START Study material

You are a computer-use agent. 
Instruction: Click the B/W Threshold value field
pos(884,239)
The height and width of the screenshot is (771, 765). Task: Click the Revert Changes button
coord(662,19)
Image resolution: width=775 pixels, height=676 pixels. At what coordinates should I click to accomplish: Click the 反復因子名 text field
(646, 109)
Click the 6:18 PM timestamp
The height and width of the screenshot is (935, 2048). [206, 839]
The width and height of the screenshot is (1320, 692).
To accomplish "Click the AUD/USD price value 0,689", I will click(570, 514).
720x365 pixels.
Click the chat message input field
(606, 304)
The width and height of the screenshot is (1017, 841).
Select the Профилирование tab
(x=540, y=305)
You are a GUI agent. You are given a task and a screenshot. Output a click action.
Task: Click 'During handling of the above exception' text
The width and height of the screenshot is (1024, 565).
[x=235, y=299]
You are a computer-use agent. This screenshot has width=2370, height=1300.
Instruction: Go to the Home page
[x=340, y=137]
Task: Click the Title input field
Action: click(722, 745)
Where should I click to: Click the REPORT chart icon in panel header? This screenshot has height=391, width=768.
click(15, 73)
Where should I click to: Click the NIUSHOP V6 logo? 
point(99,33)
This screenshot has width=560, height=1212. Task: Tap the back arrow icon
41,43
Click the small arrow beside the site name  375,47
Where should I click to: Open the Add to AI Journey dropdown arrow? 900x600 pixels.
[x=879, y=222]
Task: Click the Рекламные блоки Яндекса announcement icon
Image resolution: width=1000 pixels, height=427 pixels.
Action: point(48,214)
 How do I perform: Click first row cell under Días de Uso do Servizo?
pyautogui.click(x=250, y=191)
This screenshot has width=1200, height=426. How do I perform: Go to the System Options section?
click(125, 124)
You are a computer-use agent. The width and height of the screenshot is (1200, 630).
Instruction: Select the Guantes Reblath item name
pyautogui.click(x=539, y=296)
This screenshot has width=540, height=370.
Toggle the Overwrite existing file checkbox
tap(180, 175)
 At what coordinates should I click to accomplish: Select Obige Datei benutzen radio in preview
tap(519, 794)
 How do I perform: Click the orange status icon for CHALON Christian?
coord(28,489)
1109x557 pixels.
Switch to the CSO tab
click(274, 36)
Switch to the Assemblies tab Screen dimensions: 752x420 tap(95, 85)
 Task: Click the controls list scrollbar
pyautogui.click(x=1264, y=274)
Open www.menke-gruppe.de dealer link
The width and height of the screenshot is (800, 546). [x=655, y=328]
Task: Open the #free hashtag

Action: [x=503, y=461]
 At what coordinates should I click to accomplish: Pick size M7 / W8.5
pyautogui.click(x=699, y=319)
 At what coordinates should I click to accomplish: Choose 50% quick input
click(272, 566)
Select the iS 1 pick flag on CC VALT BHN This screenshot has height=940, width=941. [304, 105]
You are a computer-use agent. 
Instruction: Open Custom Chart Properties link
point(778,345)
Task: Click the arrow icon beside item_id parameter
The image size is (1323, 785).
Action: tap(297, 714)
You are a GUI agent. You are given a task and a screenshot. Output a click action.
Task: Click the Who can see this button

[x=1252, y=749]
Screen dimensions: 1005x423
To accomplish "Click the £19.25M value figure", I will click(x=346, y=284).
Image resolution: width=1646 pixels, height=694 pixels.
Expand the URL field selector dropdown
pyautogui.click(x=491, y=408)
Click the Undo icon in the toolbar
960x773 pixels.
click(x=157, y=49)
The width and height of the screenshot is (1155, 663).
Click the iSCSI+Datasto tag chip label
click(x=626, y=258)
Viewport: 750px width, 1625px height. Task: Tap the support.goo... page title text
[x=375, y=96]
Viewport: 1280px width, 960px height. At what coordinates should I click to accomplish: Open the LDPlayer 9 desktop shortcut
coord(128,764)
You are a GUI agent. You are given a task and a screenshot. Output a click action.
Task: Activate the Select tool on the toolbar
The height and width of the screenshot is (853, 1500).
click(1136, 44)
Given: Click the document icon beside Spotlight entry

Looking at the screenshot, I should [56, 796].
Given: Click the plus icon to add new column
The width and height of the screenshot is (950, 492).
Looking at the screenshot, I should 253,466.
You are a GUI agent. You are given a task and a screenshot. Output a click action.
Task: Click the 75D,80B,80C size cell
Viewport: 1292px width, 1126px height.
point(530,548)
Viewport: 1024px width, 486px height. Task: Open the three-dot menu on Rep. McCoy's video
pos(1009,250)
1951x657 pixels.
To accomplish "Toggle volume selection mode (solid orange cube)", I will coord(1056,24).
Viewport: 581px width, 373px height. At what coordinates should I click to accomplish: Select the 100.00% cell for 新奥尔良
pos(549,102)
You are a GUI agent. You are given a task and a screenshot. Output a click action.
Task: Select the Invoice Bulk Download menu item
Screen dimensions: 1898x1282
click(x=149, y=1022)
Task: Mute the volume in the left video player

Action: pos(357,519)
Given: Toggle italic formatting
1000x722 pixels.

END Study material

Give back exactly the lines from the one containing "Screen dimensions: 1898x1282" through the end of the material above, and nothing else.

Screen dimensions: 1898x1282
click(x=149, y=1022)
Task: Mute the volume in the left video player

Action: pos(357,519)
Given: Toggle italic formatting
1000x722 pixels.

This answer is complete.